■ What you should do
Will you transcribe the entries that follow, exactly and in full?

(Excerpted records)

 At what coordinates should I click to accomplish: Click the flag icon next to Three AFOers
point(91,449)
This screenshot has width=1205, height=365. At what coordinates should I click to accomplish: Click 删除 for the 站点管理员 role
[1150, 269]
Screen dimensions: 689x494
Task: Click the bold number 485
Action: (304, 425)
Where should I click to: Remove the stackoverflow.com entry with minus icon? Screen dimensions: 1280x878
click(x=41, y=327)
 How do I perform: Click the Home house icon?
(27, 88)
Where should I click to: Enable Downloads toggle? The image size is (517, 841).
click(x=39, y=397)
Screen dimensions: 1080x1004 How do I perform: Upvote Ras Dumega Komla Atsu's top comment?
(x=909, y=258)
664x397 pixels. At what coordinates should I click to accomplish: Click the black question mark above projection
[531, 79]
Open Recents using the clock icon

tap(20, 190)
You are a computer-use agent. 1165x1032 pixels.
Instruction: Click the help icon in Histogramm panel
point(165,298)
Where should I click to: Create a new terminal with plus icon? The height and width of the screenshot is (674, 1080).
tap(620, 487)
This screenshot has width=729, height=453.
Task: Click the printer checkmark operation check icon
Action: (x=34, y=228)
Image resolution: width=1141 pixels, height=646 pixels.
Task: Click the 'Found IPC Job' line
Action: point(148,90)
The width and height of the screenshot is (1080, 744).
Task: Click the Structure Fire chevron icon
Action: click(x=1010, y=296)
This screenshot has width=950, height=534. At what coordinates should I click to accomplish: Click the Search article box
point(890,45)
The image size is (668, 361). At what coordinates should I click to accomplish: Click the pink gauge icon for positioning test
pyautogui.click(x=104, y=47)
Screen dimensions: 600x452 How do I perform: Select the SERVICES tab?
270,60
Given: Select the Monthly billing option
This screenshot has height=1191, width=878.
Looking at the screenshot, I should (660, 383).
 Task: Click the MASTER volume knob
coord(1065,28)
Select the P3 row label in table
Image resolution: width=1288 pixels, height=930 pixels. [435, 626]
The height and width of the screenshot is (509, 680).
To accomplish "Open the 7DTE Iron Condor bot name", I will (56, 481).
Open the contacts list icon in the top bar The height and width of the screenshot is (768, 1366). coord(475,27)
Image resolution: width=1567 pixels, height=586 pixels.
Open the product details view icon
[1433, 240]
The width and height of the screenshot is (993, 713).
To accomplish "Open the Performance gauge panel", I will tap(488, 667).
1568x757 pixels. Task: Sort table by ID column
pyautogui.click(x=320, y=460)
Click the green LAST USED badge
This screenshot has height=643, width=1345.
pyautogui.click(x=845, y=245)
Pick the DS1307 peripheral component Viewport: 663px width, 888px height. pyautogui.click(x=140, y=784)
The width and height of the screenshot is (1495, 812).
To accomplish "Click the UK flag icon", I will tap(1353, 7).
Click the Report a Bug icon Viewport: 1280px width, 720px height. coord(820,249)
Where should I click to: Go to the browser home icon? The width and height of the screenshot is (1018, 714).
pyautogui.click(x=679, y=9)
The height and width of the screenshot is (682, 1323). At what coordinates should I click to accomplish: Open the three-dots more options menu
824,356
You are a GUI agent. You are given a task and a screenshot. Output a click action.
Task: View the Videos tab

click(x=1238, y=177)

(End Excerpted records)

■ Answer to this exercise
 At what coordinates should I click to accomplish: Click the flag icon next to Three AFOers
point(91,449)
This screenshot has width=1205, height=365. At what coordinates should I click to accomplish: Click 删除 for the 站点管理员 role
[1150, 269]
Screen dimensions: 689x494
Task: Click the bold number 485
Action: (304, 425)
Where should I click to: Remove the stackoverflow.com entry with minus icon? Screen dimensions: 1280x878
click(x=41, y=327)
 How do I perform: Click the Home house icon?
(27, 88)
Where should I click to: Enable Downloads toggle? The image size is (517, 841).
click(x=39, y=397)
Screen dimensions: 1080x1004 How do I perform: Upvote Ras Dumega Komla Atsu's top comment?
(x=909, y=258)
664x397 pixels. At what coordinates should I click to accomplish: Click the black question mark above projection
[531, 79]
Open Recents using the clock icon

tap(20, 190)
You are a computer-use agent. 1165x1032 pixels.
Instruction: Click the help icon in Histogramm panel
point(165,298)
Where should I click to: Create a new terminal with plus icon? The height and width of the screenshot is (674, 1080).
tap(620, 487)
This screenshot has width=729, height=453.
Task: Click the printer checkmark operation check icon
Action: (x=34, y=228)
Image resolution: width=1141 pixels, height=646 pixels.
Task: Click the 'Found IPC Job' line
Action: point(148,90)
The width and height of the screenshot is (1080, 744).
Task: Click the Structure Fire chevron icon
Action: click(x=1010, y=296)
This screenshot has width=950, height=534. At what coordinates should I click to accomplish: Click the Search article box
point(890,45)
The image size is (668, 361). At what coordinates should I click to accomplish: Click the pink gauge icon for positioning test
pyautogui.click(x=104, y=47)
Screen dimensions: 600x452 How do I perform: Select the SERVICES tab?
270,60
Given: Select the Monthly billing option
This screenshot has height=1191, width=878.
Looking at the screenshot, I should (660, 383).
 Task: Click the MASTER volume knob
coord(1065,28)
Select the P3 row label in table
Image resolution: width=1288 pixels, height=930 pixels. [435, 626]
The height and width of the screenshot is (509, 680).
To accomplish "Open the 7DTE Iron Condor bot name", I will (56, 481).
Open the contacts list icon in the top bar The height and width of the screenshot is (768, 1366). coord(475,27)
Image resolution: width=1567 pixels, height=586 pixels.
Open the product details view icon
[1433, 240]
The width and height of the screenshot is (993, 713).
To accomplish "Open the Performance gauge panel", I will tap(488, 667).
1568x757 pixels. Task: Sort table by ID column
pyautogui.click(x=320, y=460)
Click the green LAST USED badge
This screenshot has height=643, width=1345.
pyautogui.click(x=845, y=245)
Pick the DS1307 peripheral component Viewport: 663px width, 888px height. pyautogui.click(x=140, y=784)
The width and height of the screenshot is (1495, 812).
To accomplish "Click the UK flag icon", I will tap(1353, 7).
Click the Report a Bug icon Viewport: 1280px width, 720px height. coord(820,249)
Where should I click to: Go to the browser home icon? The width and height of the screenshot is (1018, 714).
pyautogui.click(x=679, y=9)
The height and width of the screenshot is (682, 1323). At what coordinates should I click to accomplish: Open the three-dots more options menu
824,356
You are a GUI agent. You are given a task and a screenshot. Output a click action.
Task: View the Videos tab

click(x=1238, y=177)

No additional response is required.